Dataset entries

>>>>>

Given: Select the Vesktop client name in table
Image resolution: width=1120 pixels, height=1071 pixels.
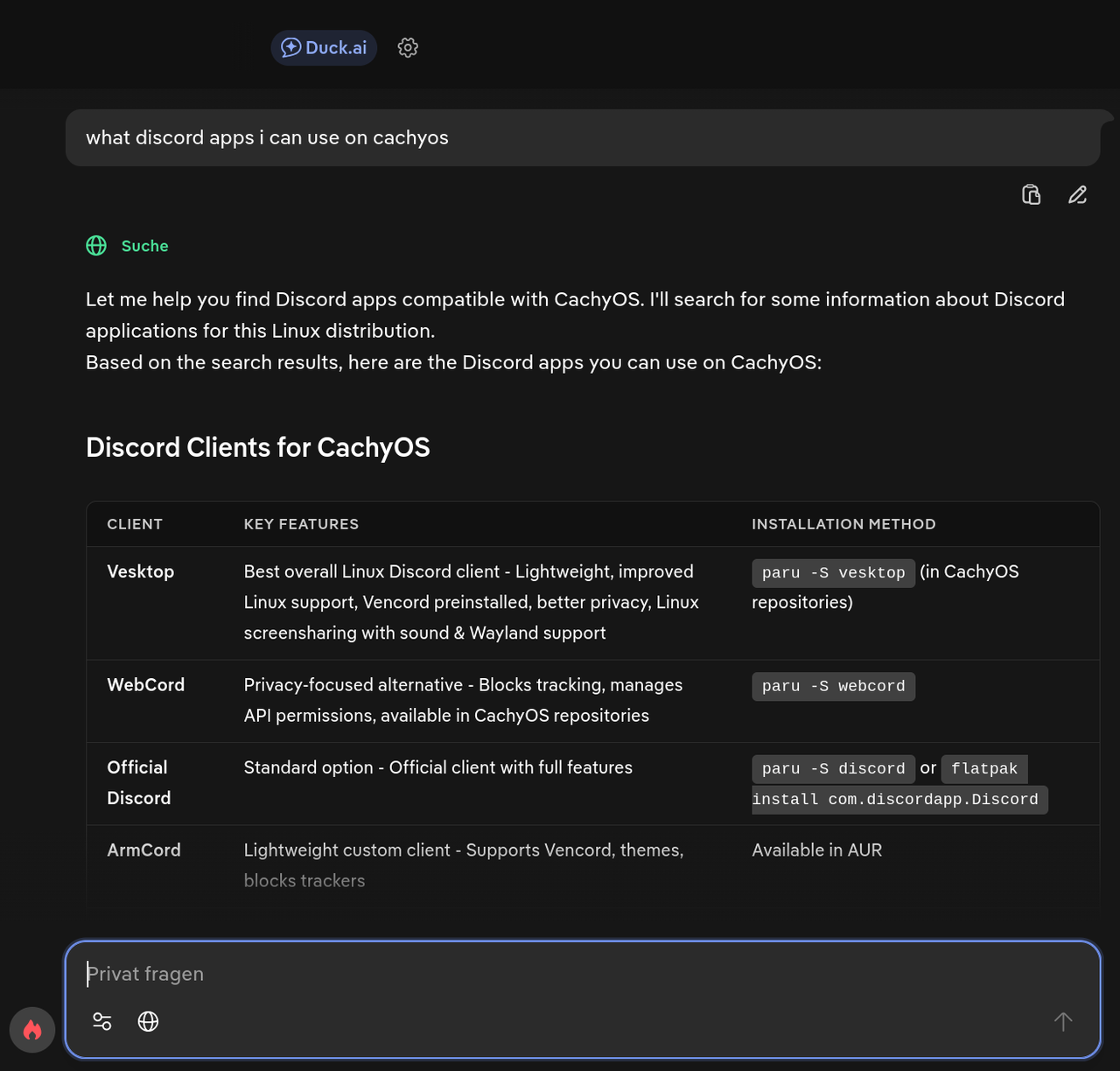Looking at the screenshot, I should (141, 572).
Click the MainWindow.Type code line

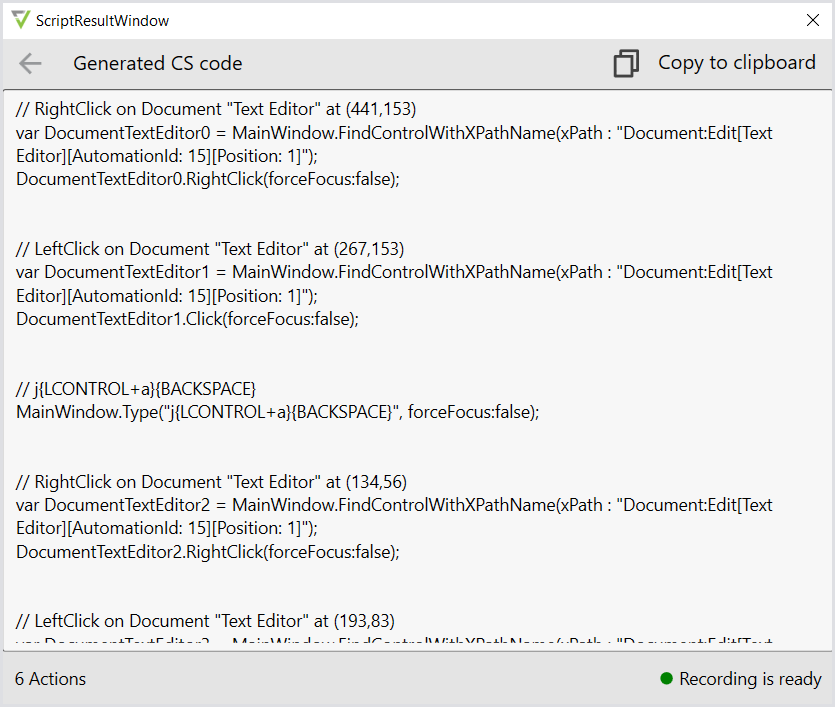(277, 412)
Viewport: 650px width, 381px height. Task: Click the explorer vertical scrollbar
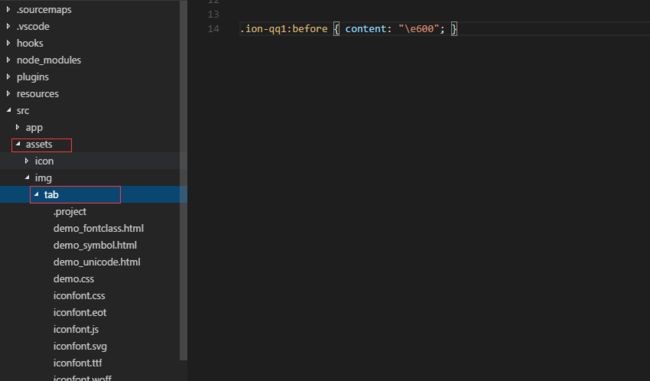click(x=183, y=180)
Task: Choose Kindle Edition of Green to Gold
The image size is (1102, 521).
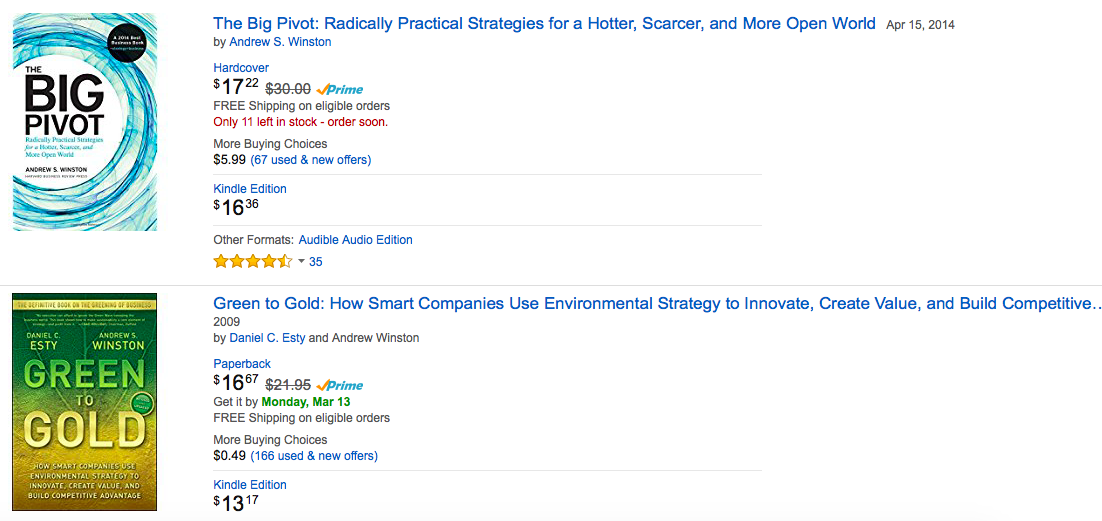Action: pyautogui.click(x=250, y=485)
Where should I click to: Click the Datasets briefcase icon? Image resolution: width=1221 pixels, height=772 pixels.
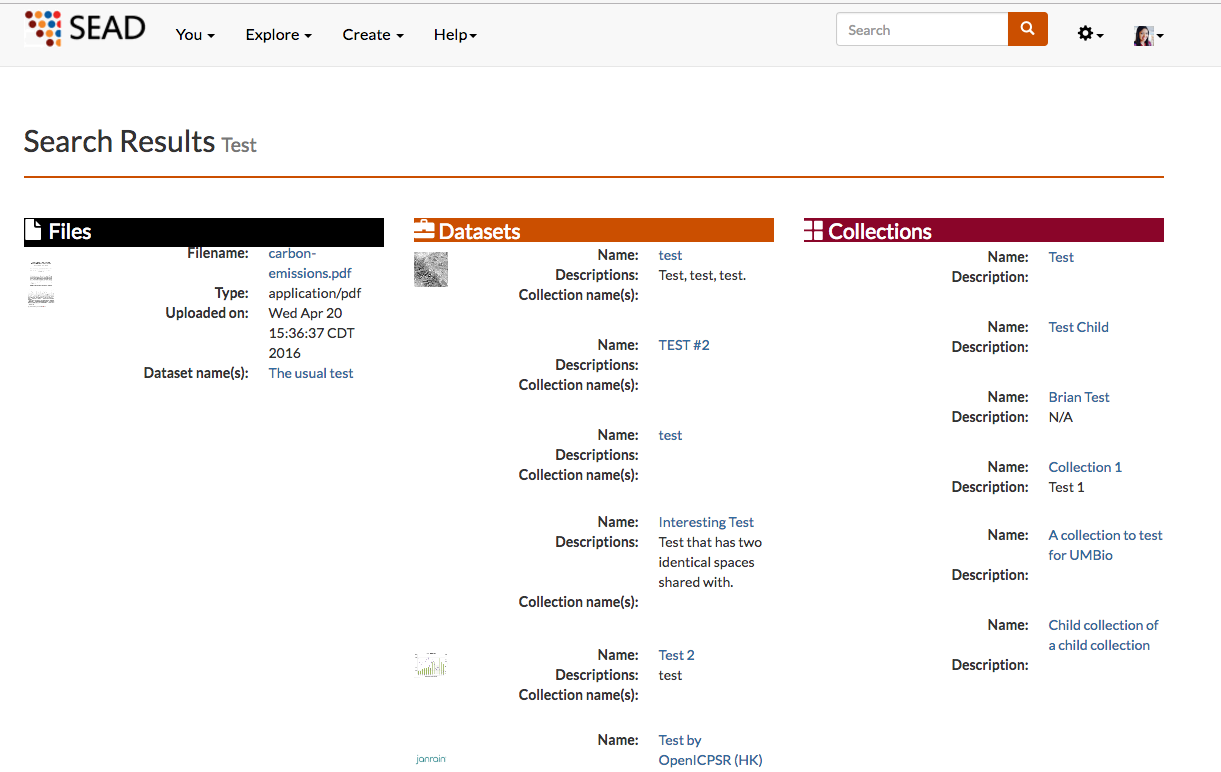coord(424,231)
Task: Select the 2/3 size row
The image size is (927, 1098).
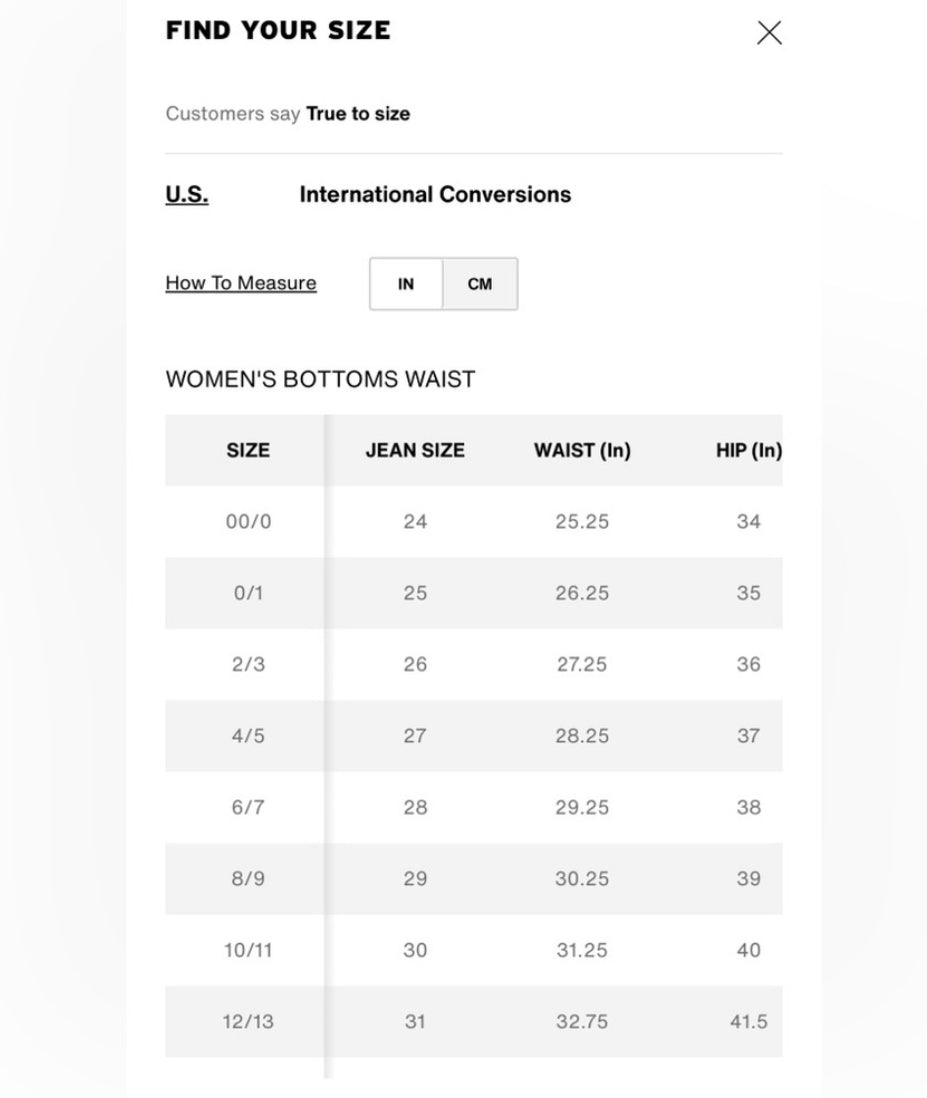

<<<<<

Please copy the data above word for word, but only from the line that contains "Click the MainWindow.Type code line" through the final line, both included, and without the pictures.

### Answer to this exercise
Click the MainWindow.Type code line

(277, 412)
Viewport: 650px width, 381px height. Task: Click the explorer vertical scrollbar
click(x=183, y=180)
Task: Choose Kindle Edition of Green to Gold
The image size is (1102, 521).
Action: pyautogui.click(x=250, y=485)
Where should I click to: Click the Datasets briefcase icon? Image resolution: width=1221 pixels, height=772 pixels.
coord(424,231)
Task: Select the 2/3 size row
The image size is (927, 1098).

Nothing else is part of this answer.